* DOKUMENTABSCHNITT:
-*-*-

Essen. . Das „Hesse“-Bad in Dellwig, das nördlichste Freibad der Stadt, wurde für 2,5 Millionen Euro modernisiert. Das Schwimmerbecken ist halbiert, dafür aber 26 Grad warm. Ein Spitzenwert in Essen. Sehr schick: die Strandkörbe, die neuen Bänke mit Tropenholz und die beliebte Grillecke.

Sommerzeit ist Ferienzeit ist Badezeit. Fünf Freibäder hält die Stadt Essen vor. Bäder, die wir in dieser Woche einem Check unterziehen. Nach Steele, Kettwig und Oststadt ist jetzt das generalüberholte Bad in Dellwig an der Reihe.

-*-*-

* BEREITGESTELLTE DATEN:
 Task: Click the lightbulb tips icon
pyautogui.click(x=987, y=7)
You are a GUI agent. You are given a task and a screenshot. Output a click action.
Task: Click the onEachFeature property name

-*-*-

* GEGEBENE AUFGABE A: Fasse im Artikel über das Freibad in Dellwig den Absatz, der mit „Sommerzeit ist Ferienzeit“ beginnt, kürzer und ohne Verlust der Kernfakten zusammen.
* GEGEBENE AUFGABE B:
Prüfe anhand des Artikels über das Freibad in Dellwig, ob die folgenden Aussagen zutreffen. Beantworte jede mit Ja oder Nein und zitiere die ausschlaggebende Stelle wörtlich.
(i) Die Modernisierung des Bades kostete 2,5 Millionen Euro.
(ii) Das Schwimmerbecken wurde vergrößert.
(iii) Das Bad in Dellwig ist das südlichste Freibad der Stadt.
* GEGEBENE AUFGABE C: Knüpfe an den letzten Satz des Artikels über das Freibad in Dellwig an und setze den Text fort.

* ENDGÜLTIGE ANTWORT A: Die Stadt Essen betreibt fünf Freibäder, die in dieser Woche überprüft werden. Nach Steele, Kettwig und Oststadt folgt nun das generalüberholte Bad in Dellwig.

* ENDGÜLTIGE ANTWORT B:
(i) Ja: „wurde für 2,5 Millionen Euro modernisiert“
(ii) Nein: „Das Schwimmerbecken ist halbiert“
(iii) Nein: „das nördlichste Freibad der Stadt“

* ENDGÜLTIGE ANTWORT C:
Der erste Eindruck

Wie dumm: Es ist Donnerstagmorgen 9.15 Uhr und das Bad hat geschlossen. Weil Wolken vor der Sonne stehen und bei 19 Grad eine frische Brise weht. Deshalb macht „Hesse“, wie das Freibad Dellwig im Volksmund heißt, bis 14 Uhr Pause. Andere Bäder verfahren ähnlich, man will Kosten sparen. Trotzdem: Ein Freibad in den Sommerferien vorübergehend zu schließen, vergrault so manchen Gast. Im Fall Hesse ist das allerdings fast der einzige Minuspunkt. Findet auch Sabine Weier aus Dellwig, die schon als Kind hier war und jetzt am Nachmittag mit Tochter Mathilda (8) gekommen ist. „Ich war heute morgen um halb elf schon hier und enttäuscht, dass die Türen zu waren.“ Die Gegenrechnung der Badleitung: Vor einigen Tagen wurden bei ähnlichem Wetter zwischen 9 und 14 Uhr nur fünf Gäste gezählt.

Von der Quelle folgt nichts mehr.